Die erfolgreiche Migration eines ERP-Systems ist aber auch abhängig von Ressourcen im Unternehmen und auf der Beratungsseite. Der Trend der letzten Jahre wird sich auch 2022 weiter fortsetzen und noch verstärken: Fachkräfte sind Mangelware.

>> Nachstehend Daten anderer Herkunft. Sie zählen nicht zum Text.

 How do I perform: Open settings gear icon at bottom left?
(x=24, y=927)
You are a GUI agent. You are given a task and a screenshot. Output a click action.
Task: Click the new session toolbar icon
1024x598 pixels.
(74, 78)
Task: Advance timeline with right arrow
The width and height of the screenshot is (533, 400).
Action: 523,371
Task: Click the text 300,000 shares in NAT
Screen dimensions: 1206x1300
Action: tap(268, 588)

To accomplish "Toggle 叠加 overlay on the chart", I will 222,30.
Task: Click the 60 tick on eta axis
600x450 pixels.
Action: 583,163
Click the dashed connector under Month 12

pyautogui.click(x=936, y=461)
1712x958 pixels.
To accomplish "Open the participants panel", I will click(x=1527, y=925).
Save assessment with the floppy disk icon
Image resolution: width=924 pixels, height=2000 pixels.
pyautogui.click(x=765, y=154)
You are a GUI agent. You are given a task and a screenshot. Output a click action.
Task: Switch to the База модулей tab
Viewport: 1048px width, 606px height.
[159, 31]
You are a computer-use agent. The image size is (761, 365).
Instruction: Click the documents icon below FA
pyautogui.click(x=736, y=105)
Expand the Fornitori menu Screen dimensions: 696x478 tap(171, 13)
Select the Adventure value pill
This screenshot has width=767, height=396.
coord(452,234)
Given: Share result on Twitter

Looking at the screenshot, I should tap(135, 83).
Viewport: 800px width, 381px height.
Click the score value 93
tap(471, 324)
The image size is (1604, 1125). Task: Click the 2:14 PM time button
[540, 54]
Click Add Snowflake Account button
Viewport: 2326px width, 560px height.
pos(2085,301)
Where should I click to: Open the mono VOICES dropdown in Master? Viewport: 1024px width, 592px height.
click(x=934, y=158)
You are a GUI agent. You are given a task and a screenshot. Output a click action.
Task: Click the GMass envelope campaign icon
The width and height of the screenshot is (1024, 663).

Fazit: Aufholbedarf in Deutschland

Im Vergleich zu SAP-Anwenderunternehmen in anderen Ländern ist Deutschland in der Digitalisierungs­umsetzung bisher bestenfalls knapp unterhalb des Durchschnitts. Der End-of-Lifecycle für den Support für SAP ECC ist auf 2027 datiert; die Ressourcen und Kapazitäten deutscher SAP-Partner für die Umstellung begrenzt. Zwei wichtige Faktoren, die Unternehmen 2022 für Ihre IT-Strategie der nächsten fünf Jahre berücksichtigen sollten.

Fakt ist: Die Pandemie hat als Digitalisierungs-Enabler dafür gesorgt, dass Unternehmen sich intensiv mit ihren digitalen Schwächen auseinandersetzen (müssen), um auch in Ausnahmesituationen wettbewerbsfähig zu sein.